*TASK BRIEF*:
Begin at the line containing "[Follow us on Threads] (295, 1731)" and retype each line through the end of the records exactly. Include nothing else and no pictures.
START MATERIAL FOR THE TASK
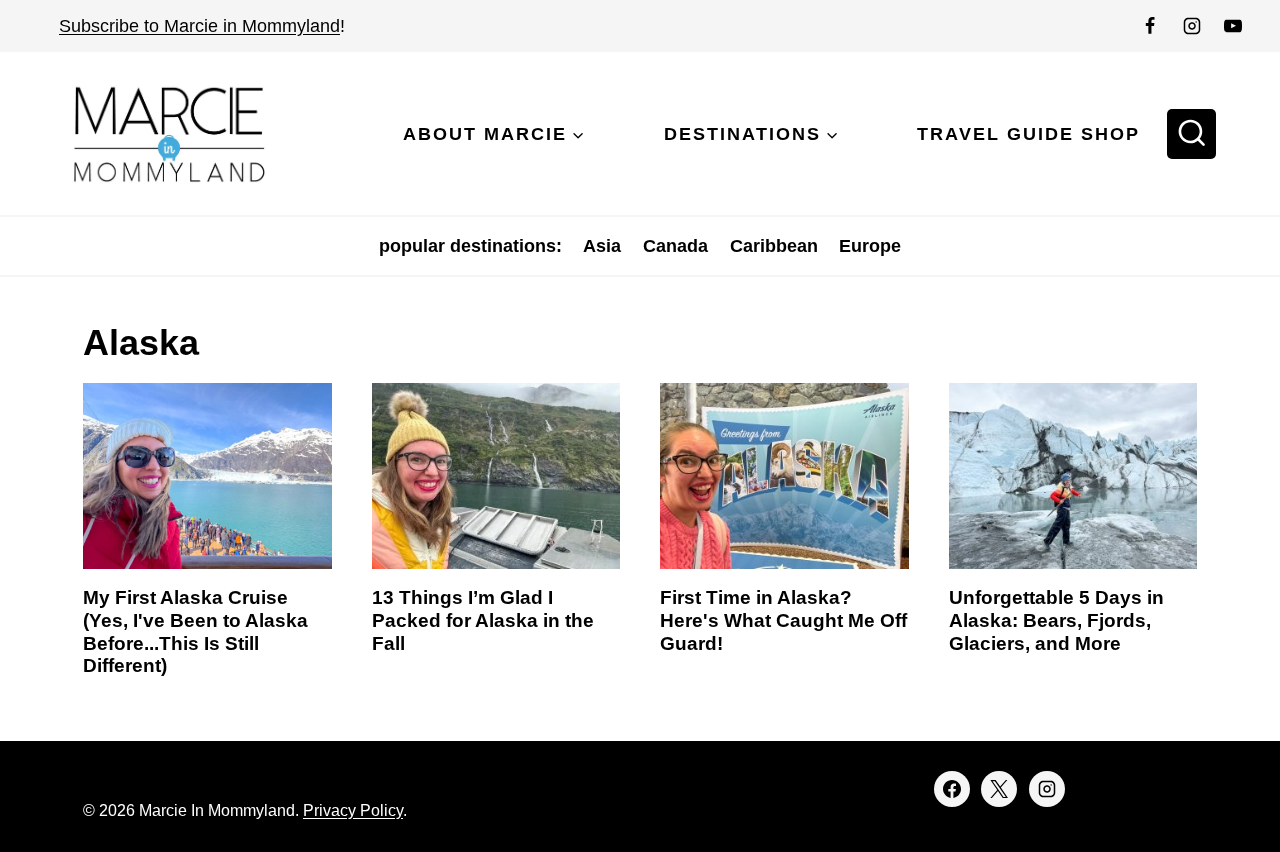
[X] (999, 789)
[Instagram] (1192, 26)
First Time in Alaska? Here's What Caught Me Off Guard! (783, 620)
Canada (675, 246)
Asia (602, 246)
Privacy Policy (353, 810)
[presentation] (207, 476)
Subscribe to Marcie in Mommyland (199, 26)
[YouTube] (1233, 26)
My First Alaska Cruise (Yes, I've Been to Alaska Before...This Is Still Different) (195, 631)
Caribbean (774, 246)
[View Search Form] (1192, 134)
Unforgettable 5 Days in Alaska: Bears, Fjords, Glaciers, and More (1056, 620)
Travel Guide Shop (1028, 134)
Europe (870, 246)
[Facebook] (1150, 26)
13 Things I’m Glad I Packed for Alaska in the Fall (483, 620)
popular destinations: (470, 246)
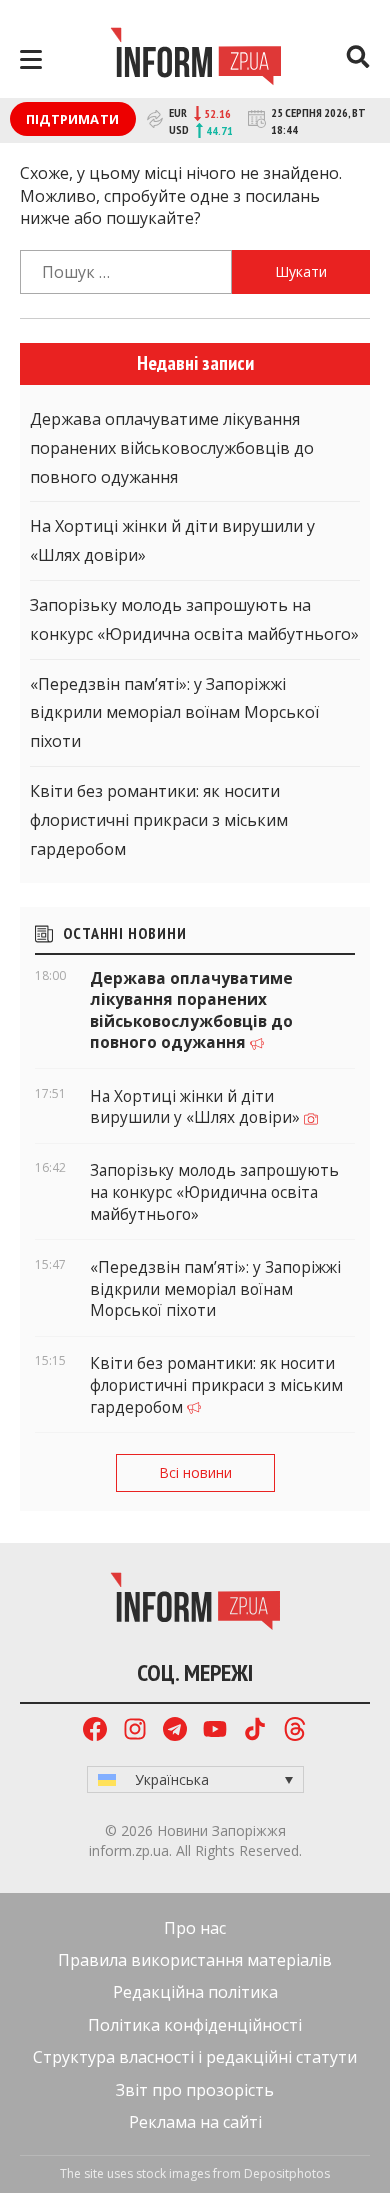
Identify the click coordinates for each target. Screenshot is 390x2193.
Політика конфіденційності (195, 2025)
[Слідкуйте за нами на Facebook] (95, 1731)
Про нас (195, 1928)
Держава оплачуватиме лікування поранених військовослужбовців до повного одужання (172, 448)
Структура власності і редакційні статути (195, 2057)
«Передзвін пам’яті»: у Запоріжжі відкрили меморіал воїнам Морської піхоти (174, 713)
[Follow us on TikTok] (255, 1731)
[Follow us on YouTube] (215, 1731)
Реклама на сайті (195, 2122)
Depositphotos (287, 2173)
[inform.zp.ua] (195, 59)
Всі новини (195, 1472)
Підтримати (72, 119)
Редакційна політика (195, 1992)
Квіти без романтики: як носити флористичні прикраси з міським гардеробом (159, 820)
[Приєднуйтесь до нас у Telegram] (175, 1731)
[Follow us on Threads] (295, 1731)
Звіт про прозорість (195, 2090)
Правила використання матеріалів (195, 1960)
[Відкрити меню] (31, 59)
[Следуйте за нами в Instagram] (135, 1731)
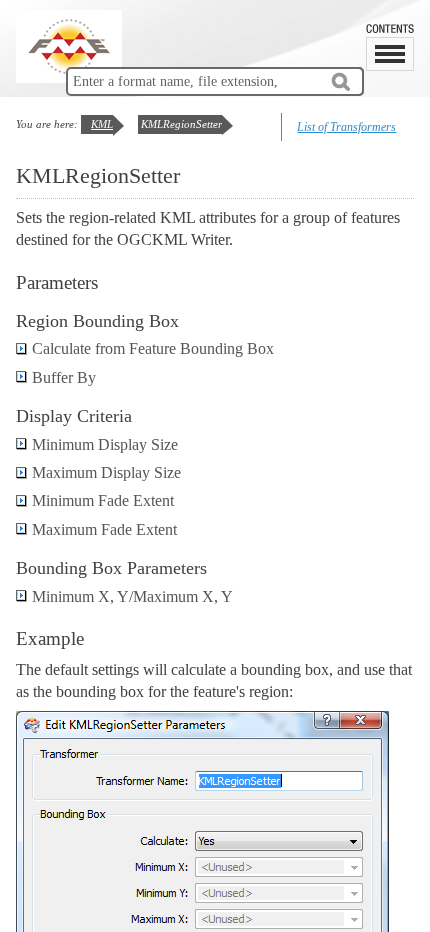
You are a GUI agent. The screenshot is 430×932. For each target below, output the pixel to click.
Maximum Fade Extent (104, 529)
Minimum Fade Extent (103, 500)
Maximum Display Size (106, 472)
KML (102, 124)
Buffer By (64, 377)
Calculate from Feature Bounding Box (153, 348)
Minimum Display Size (105, 444)
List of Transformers (346, 127)
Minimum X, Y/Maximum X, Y (132, 596)
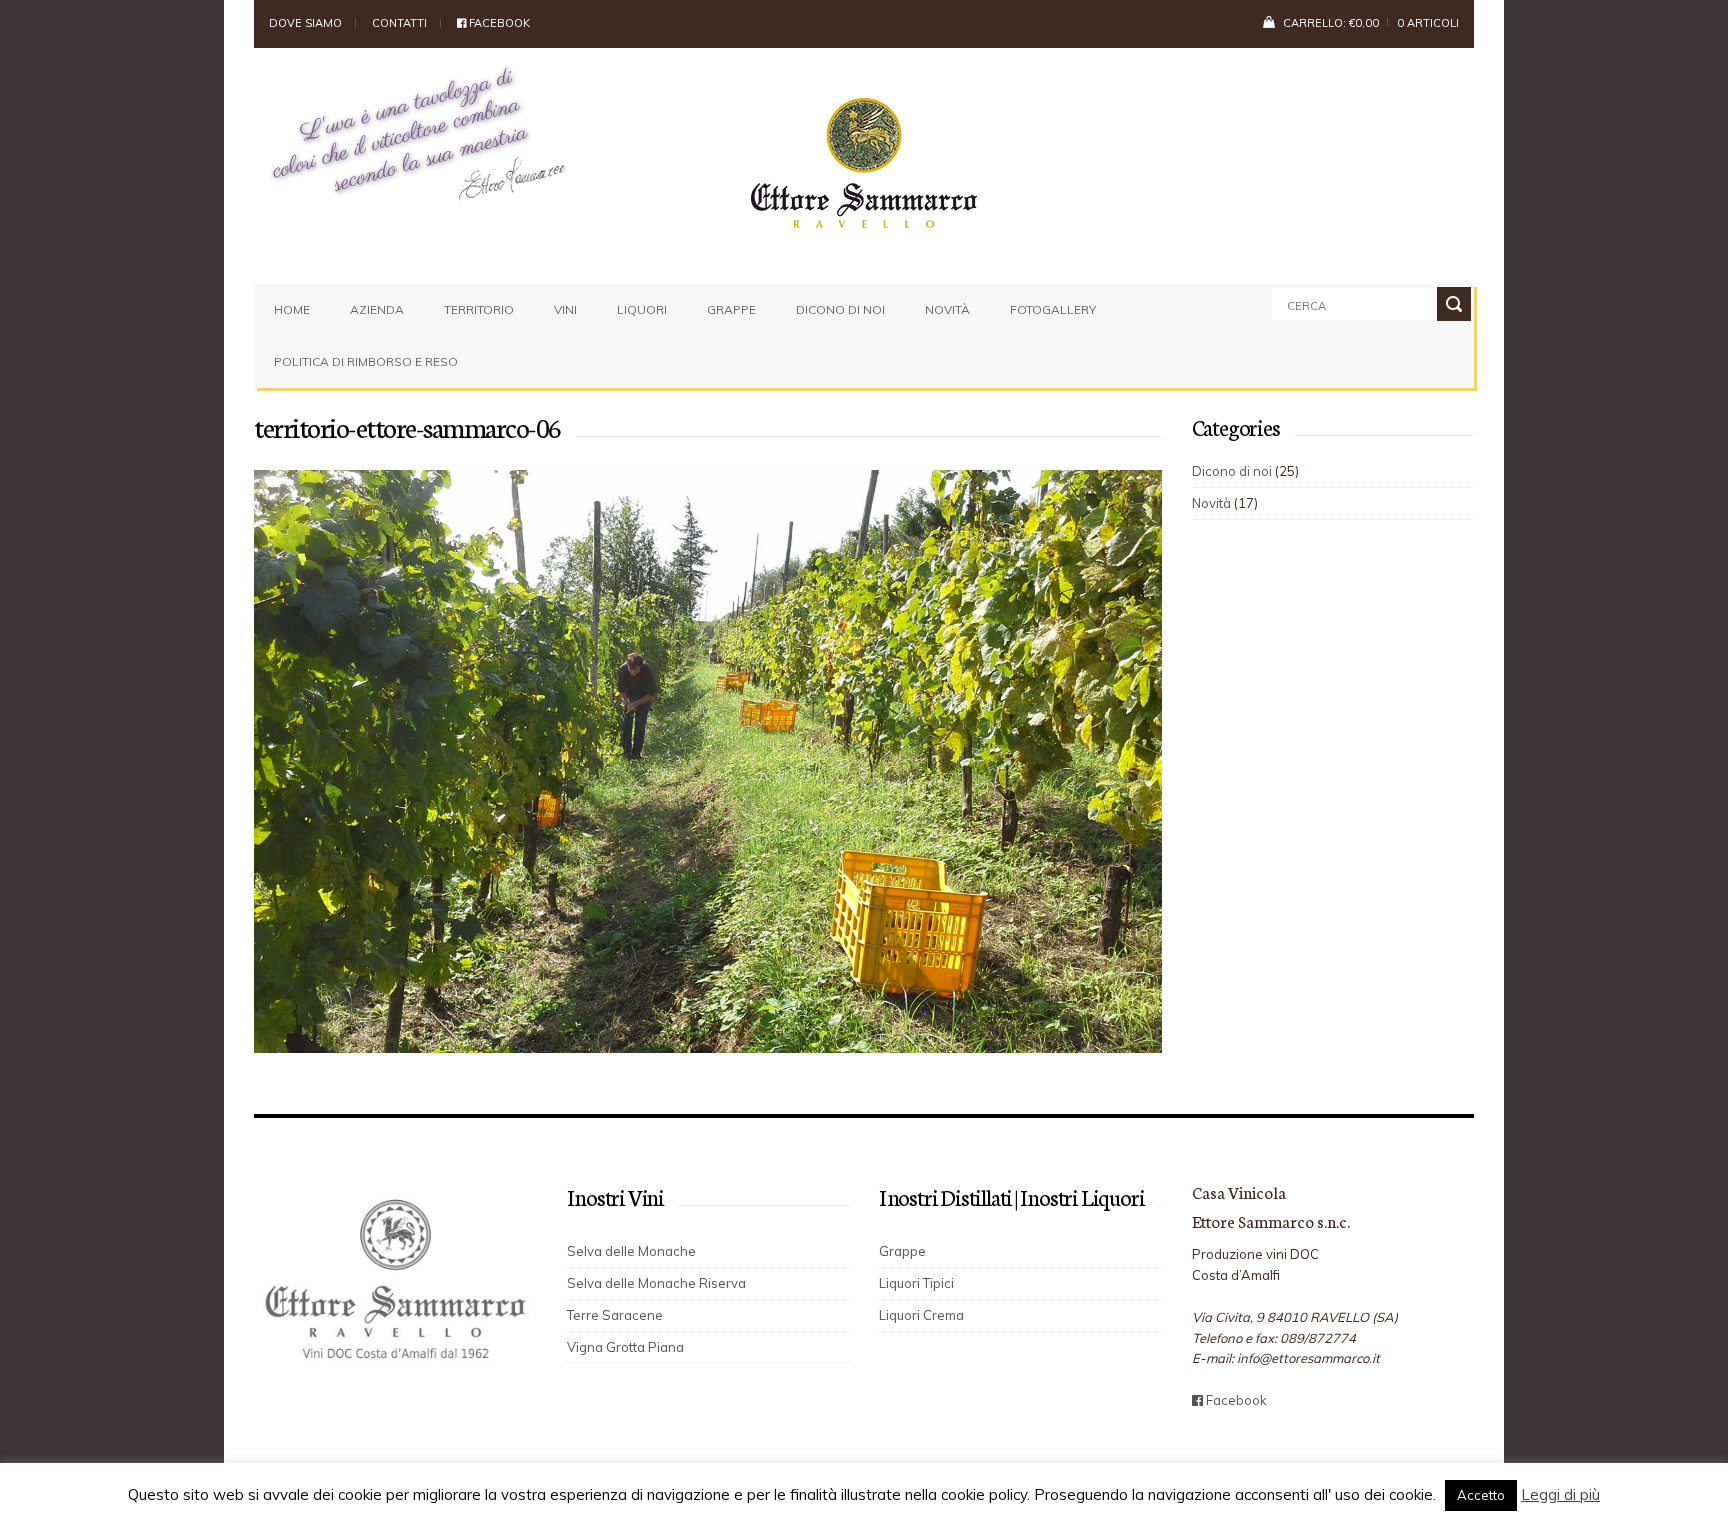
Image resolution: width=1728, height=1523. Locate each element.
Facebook (498, 23)
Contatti (399, 23)
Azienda (377, 309)
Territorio (479, 309)
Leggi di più (1560, 1494)
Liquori (642, 309)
END MATERIAL FOR THE TASK
*RESPONSE AREA*:
[Follow us on Threads] (295, 1731)
Звіт про прозорість (195, 2090)
Правила використання матеріалів (195, 1960)
[Відкрити меню] (31, 59)
[Следуйте за нами в Instagram] (135, 1731)
You are a GUI agent. The screenshot is 430×932. For each target below, output the pixel to click.
Maximum Fade Extent (104, 529)
Minimum Fade Extent (103, 500)
Maximum Display Size (106, 472)
KML (102, 124)
Buffer By (64, 377)
Calculate from Feature Bounding Box (153, 348)
Minimum Display Size (105, 444)
List of Transformers (346, 127)
Minimum X, Y/Maximum X, Y (132, 596)
Image resolution: width=1728, height=1523. Locate each element.
Facebook (498, 23)
Contatti (399, 23)
Azienda (377, 309)
Territorio (479, 309)
Leggi di più (1560, 1494)
Liquori (642, 309)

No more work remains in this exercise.